In another recent case, KWV v. United States, the Court of Federal Claims rejected the VA OSDBU’s claim that the service disabled Veteran did not control his company because he lived six months during the year in Florida rather than near the company’s headquarters in Rhode Island. OSDBU held that the Veteran could not effectively control his company while in Florida. The contractor disagreed, noting that he controls the company from Florida by using the telephone, email and other electronic means:
While in Florida, Mr. Maron employs various electronic means to keep track of the day-to-day business of KWV. KWV typically only performs one job at a time, with most of the work being performed when Mr. Maron is in Rhode Island. Additionally, during periods he spends in Florida, Mr.
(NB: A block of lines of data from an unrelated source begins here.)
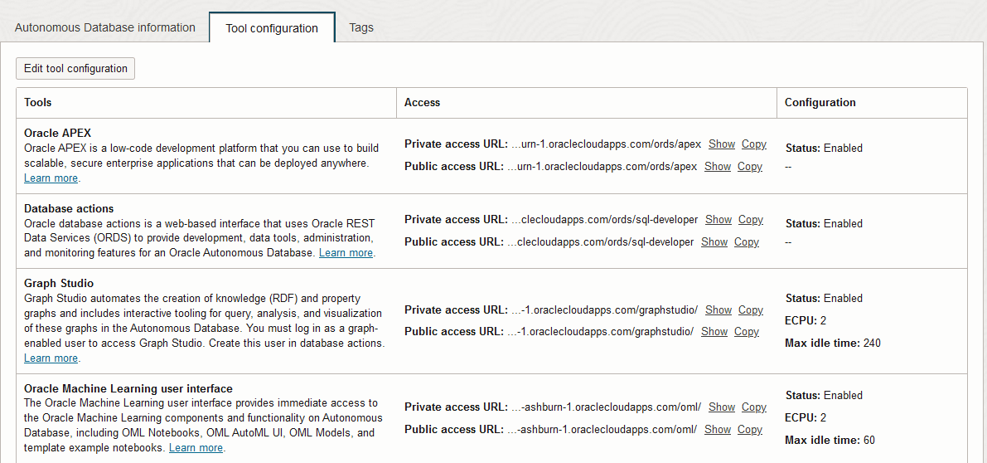The image size is (987, 463).
Task: Show Graph Studio public access URL
Action: [x=714, y=332]
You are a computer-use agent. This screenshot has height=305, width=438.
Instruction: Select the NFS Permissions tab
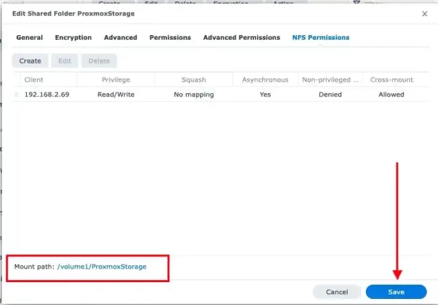click(x=321, y=38)
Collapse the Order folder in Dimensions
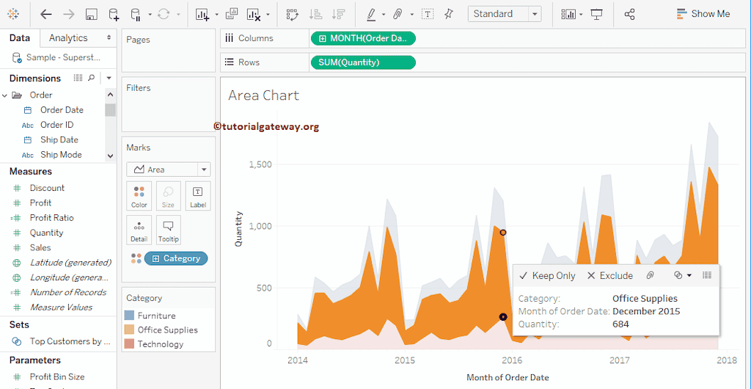This screenshot has height=389, width=751. point(5,95)
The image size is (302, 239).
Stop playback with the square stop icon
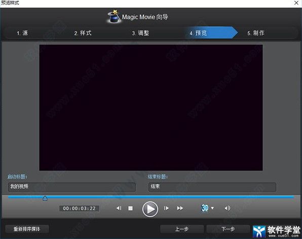(130, 209)
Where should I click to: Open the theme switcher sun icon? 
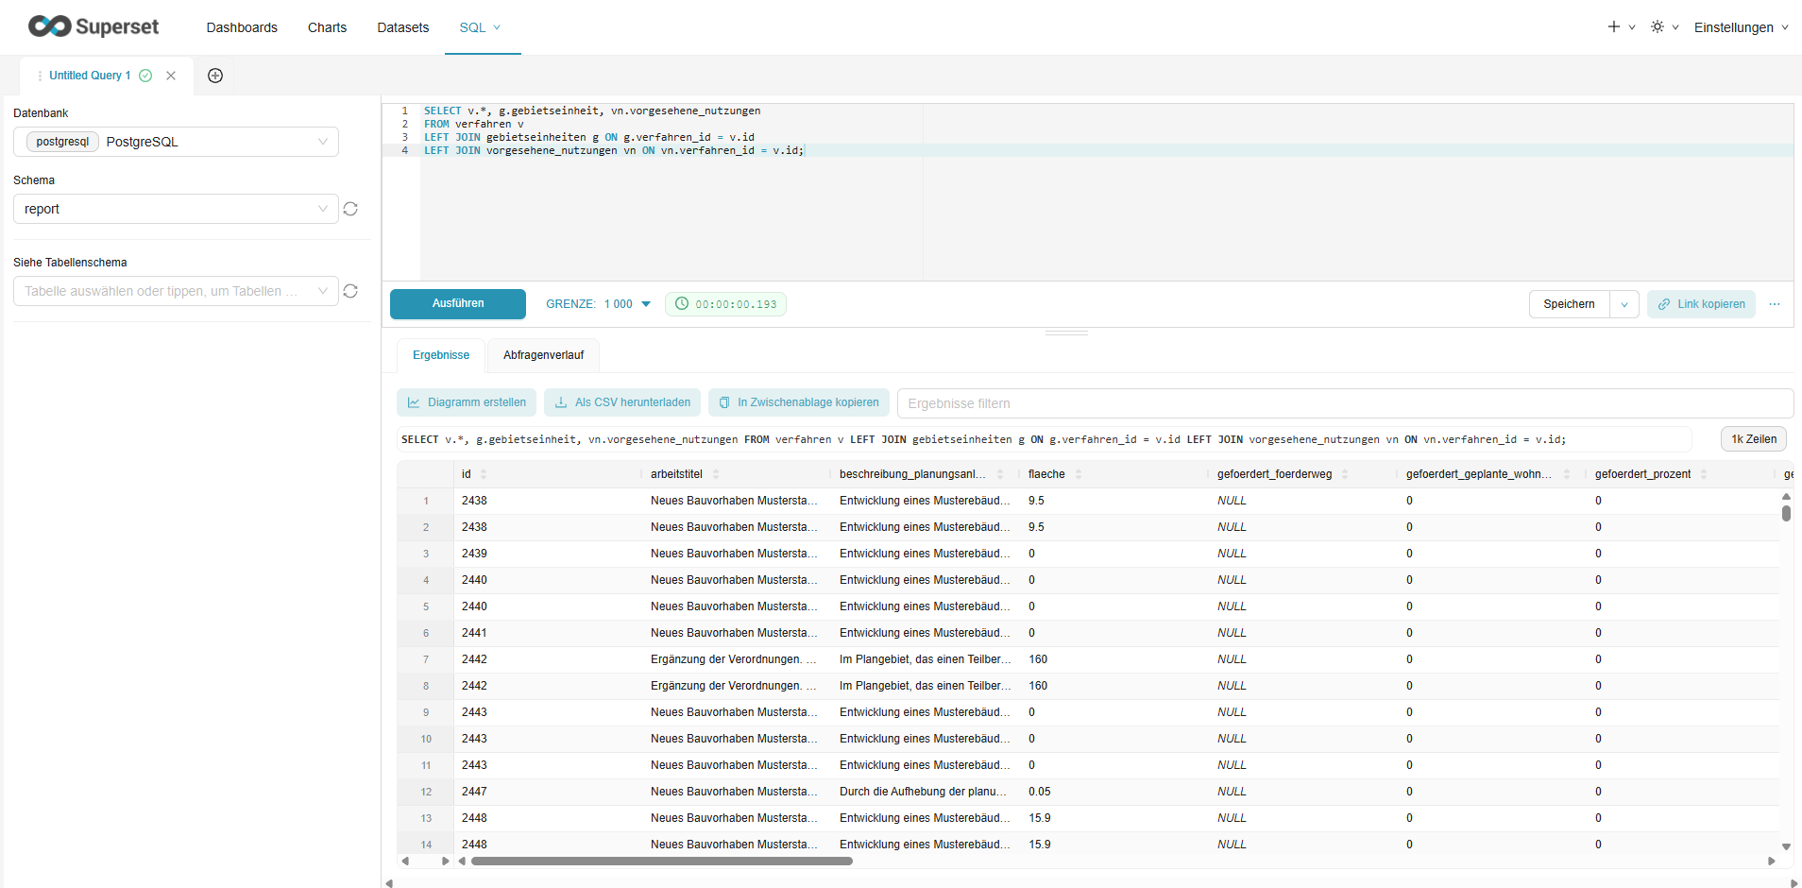point(1658,27)
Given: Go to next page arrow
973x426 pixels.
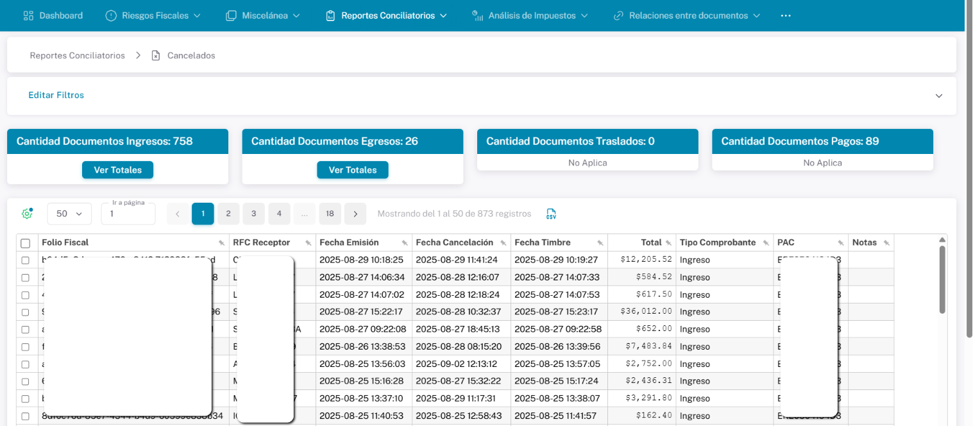Looking at the screenshot, I should tap(355, 214).
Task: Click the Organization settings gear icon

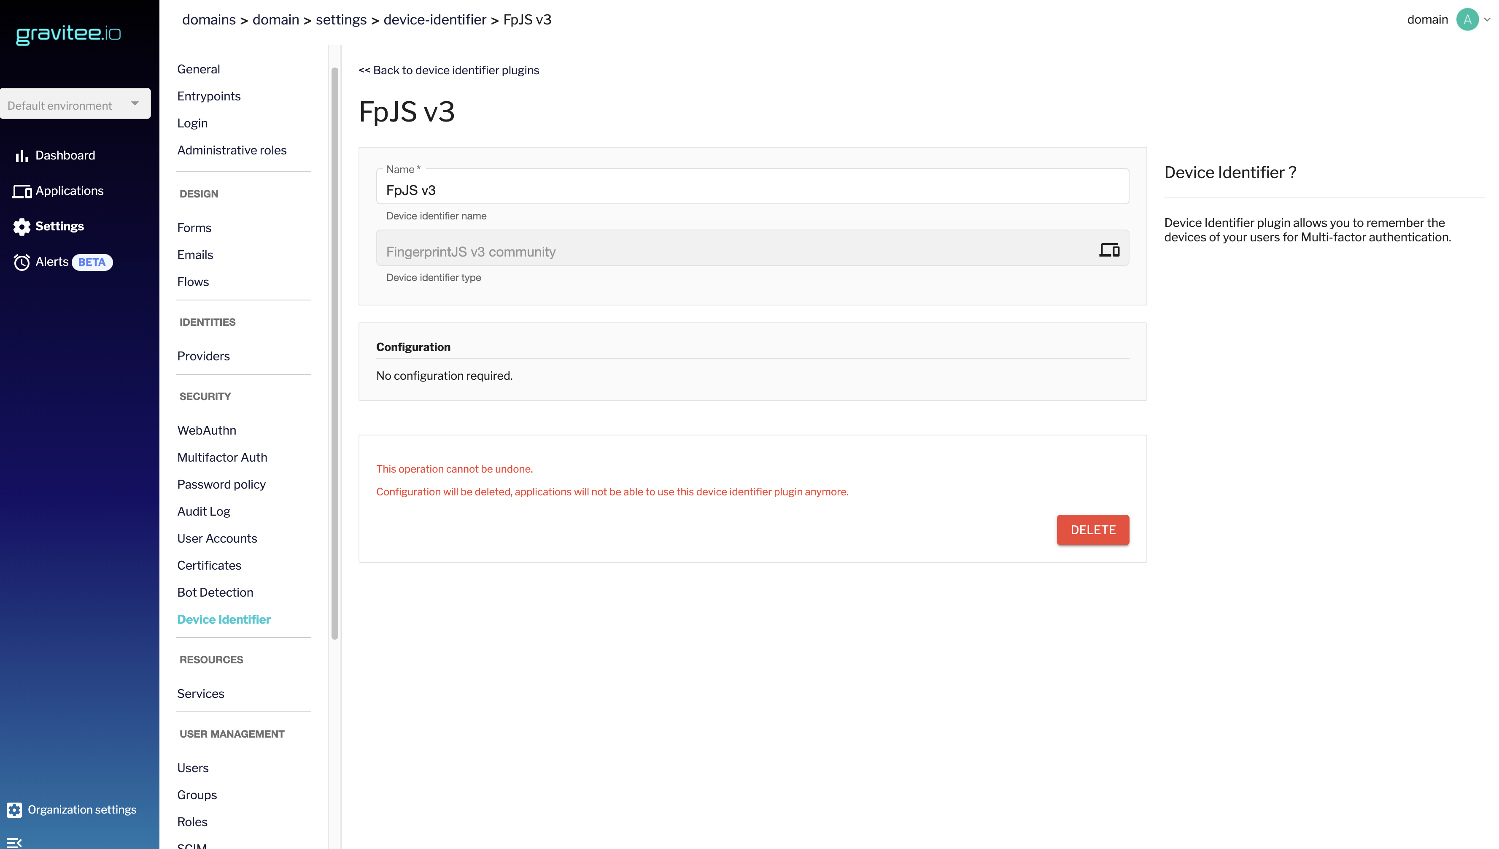Action: tap(15, 810)
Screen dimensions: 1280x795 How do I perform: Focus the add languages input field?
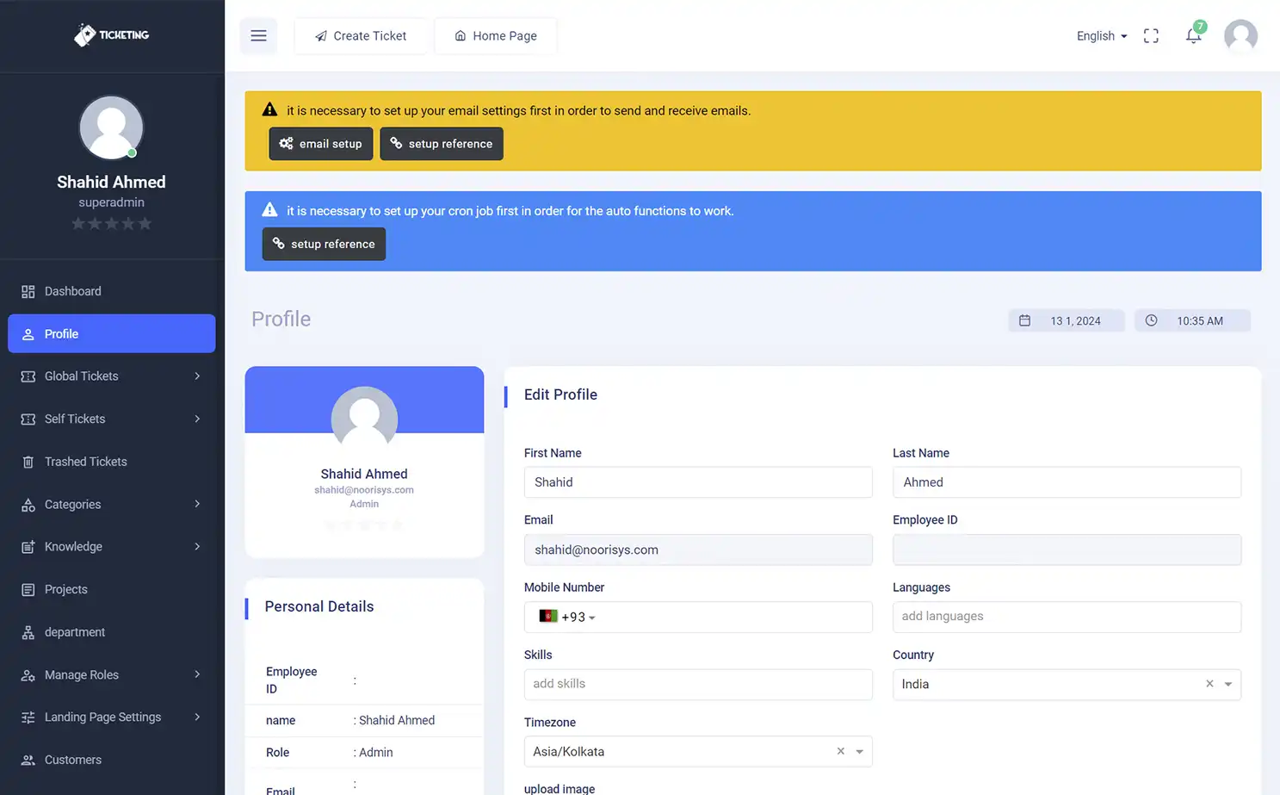click(1067, 617)
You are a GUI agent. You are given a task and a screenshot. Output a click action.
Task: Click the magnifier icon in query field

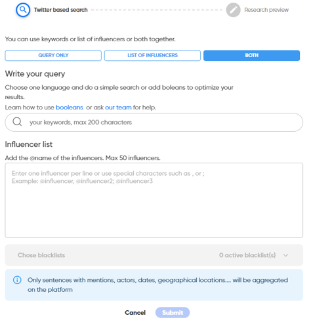17,121
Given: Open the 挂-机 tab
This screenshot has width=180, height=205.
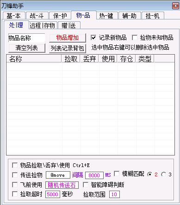Looking at the screenshot, I should (x=153, y=15).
Maron nonetheless travels to Rhode Island for “any meeting in which anything of importance is discussed.” He has ample management experience in construction, as his work history shows. Mr. Maron currently maintains no other jobs or positions, allowing him to focus solely on KWV.
The Court held that VA OSDBU’s wrongly held that the Veteran did not control his company. While the Veteran lived in Florida for six months during the year, this alone does not mean he cannot control his SDVOSB company. The Court held that OSDBU’s reasoning was cryptic and did not provide “a coherent and reasonable explanation of its exercise of discretion . . . nor articulated a ‘rational connection between the facts found and the choice made.'”
KWV, INC. v. UNITED STATES, No. 12-882C, 2013 U.S. Claims LEXIS 26 (January 18, 2013)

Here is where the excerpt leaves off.